= Chicago school (literary criticism) =

Form of criticism of English literature

The Chicago School of literary criticism was a form of criticism of English literature begun at the University of Chicago in the 1930s, which lasted until the 1950s. It was also called Neo-Aristotelianism, due to its strong emphasis on Aristotle's concepts of plot, character and genre. It was partly a reaction to New Criticism, a then highly popular form of literary criticism, which the Chicago critics accused of being too subjective and placing too much importance on irony and figurative language. They aimed instead for total objectivity and a strong classical basis of evidence for criticism. The New Critics regarded the language and poetic diction as most important, but the Chicago School considered such things merely the building material of poetry. Like Aristotle, they valued the structure or form of a literary work as a whole, rather than the complexities of the language. Despite this, the Chicago School is considered by some to be a part of the New Criticism movement.

==Beginnings==
Ronald Salmon Crane (1886–1967) is considered the founder of the Chicago Aristotelians. He began teaching at the University of Chicago in 1924, was made a professor in 1925, and chaired the English department there from 1935–1947. In 1935, he wrote “History versus Criticism in the Study of Literature” (published in English Journal 24 [1935]:645-67), in which he defined literary criticism as “simply the disciplined consideration, at once analytical and evaluative, of literary works as works of art.” Crane was greatly influenced by Richard McKeon, a professor of philosophy at the University, who stressed Aristotle's idea of "pluralism," which says that many systems of criticism are necessary to completely understand literature, specifically poetry, or in the case of philosophy, the world. Crane said that “the only rational ground for adhering to one [form of criticism] rather than to any of the others is its superior capacity to give us the special kind of understanding and evaluation of literature we want to get, at least for the time being.”

==Theory==
The question for the Chicago School (as it was for Aristotle) was always what the purpose of the theory of criticism was, what hypotheses were brought to bear by the theory about the nature of literature (for instance, whether it consisted of the words alone, or whether it was to be thought of as part of a larger context such as an era or an artist's life), and the definitions of words (such as the definition of tragedy or comedy).

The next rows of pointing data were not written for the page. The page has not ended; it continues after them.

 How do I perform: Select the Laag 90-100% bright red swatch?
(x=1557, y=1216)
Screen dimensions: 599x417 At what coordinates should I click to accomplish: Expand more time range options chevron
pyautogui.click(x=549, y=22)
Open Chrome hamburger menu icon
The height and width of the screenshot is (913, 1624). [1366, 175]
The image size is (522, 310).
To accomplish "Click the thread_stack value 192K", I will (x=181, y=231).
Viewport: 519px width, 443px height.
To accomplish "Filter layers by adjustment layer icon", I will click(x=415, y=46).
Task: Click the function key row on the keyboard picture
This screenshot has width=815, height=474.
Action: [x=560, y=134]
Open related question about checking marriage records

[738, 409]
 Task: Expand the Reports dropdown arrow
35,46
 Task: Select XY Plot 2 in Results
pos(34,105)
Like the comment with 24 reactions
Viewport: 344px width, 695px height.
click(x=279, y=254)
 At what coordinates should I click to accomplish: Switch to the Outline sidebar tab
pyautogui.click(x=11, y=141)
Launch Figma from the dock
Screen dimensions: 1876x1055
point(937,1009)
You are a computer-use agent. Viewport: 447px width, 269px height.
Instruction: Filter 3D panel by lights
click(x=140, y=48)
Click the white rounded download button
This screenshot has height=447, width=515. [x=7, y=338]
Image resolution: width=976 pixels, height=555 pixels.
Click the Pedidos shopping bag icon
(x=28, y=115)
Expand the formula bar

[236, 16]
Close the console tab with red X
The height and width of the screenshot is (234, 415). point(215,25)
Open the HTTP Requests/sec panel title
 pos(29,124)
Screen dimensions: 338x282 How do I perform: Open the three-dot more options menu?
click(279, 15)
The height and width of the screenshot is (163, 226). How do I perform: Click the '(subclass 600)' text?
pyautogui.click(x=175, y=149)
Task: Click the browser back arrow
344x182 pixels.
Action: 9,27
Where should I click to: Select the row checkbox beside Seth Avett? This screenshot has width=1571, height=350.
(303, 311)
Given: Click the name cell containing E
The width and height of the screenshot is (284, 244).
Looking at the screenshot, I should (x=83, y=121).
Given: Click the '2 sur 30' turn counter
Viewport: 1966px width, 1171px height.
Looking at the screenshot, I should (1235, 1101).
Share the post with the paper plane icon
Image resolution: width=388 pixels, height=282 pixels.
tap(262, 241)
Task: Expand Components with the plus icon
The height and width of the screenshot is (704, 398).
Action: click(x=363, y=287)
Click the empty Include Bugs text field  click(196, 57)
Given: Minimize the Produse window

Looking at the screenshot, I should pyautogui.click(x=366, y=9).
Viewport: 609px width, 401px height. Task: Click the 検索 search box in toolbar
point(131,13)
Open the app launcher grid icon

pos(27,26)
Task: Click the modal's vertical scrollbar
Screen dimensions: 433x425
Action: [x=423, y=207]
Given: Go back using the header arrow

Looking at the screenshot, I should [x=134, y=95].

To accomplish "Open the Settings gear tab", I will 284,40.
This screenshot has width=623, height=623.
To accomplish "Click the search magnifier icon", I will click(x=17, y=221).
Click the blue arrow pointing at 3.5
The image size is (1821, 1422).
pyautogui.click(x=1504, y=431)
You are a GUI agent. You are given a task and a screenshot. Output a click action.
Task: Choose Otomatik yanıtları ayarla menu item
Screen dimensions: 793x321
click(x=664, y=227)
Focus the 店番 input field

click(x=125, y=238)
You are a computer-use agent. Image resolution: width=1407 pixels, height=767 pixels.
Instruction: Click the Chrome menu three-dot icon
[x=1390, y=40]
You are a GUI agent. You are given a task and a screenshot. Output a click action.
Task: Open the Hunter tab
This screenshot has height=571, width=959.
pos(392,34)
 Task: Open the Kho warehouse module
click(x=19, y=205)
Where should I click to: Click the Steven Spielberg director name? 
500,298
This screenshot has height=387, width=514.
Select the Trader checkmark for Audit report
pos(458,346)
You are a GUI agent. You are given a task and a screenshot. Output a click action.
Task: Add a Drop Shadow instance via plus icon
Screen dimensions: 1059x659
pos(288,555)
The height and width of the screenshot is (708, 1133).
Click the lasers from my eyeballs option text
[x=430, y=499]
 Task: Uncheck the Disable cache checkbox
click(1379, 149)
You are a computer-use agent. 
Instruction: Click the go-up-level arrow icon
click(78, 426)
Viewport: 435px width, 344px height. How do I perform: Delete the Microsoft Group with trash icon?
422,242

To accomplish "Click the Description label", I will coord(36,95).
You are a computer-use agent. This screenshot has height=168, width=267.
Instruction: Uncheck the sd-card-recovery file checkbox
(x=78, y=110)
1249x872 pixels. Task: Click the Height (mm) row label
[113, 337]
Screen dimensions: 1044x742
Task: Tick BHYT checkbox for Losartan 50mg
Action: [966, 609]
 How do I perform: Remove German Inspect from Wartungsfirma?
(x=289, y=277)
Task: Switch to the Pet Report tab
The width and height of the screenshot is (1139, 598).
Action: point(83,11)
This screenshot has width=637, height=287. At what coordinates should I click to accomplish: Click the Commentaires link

The Chicago School claimed not to preclude other theories of criticism. It did, however, criticize those who were not clear or consistent about the initial hypotheses and definitions behind their theories. It thus appeared to many of the proponents of those theories that the Chicago School was claiming that theirs was the only good and effective approach to literature. For this reason, they were considered by some critics (including W.K. Wimsatt, whose essay "The Chicago Critics" is a critical assessment of their work) to be hypocritical, although they would vehemently deny this.

== Purpose ==
Many of the ideas of the Chicago School are thought to have come out of the reorganization of undergraduate education at the University of Chicago by Robert Maynard Hutchins, then President there. He placed great importance on primary sources and interdisciplinary studies for all students. Crane and his colleagues were forced to defend English as a valid topic of study, and the Chicago School might have developed partly from this pressure to put the study of English on a sound classical basis.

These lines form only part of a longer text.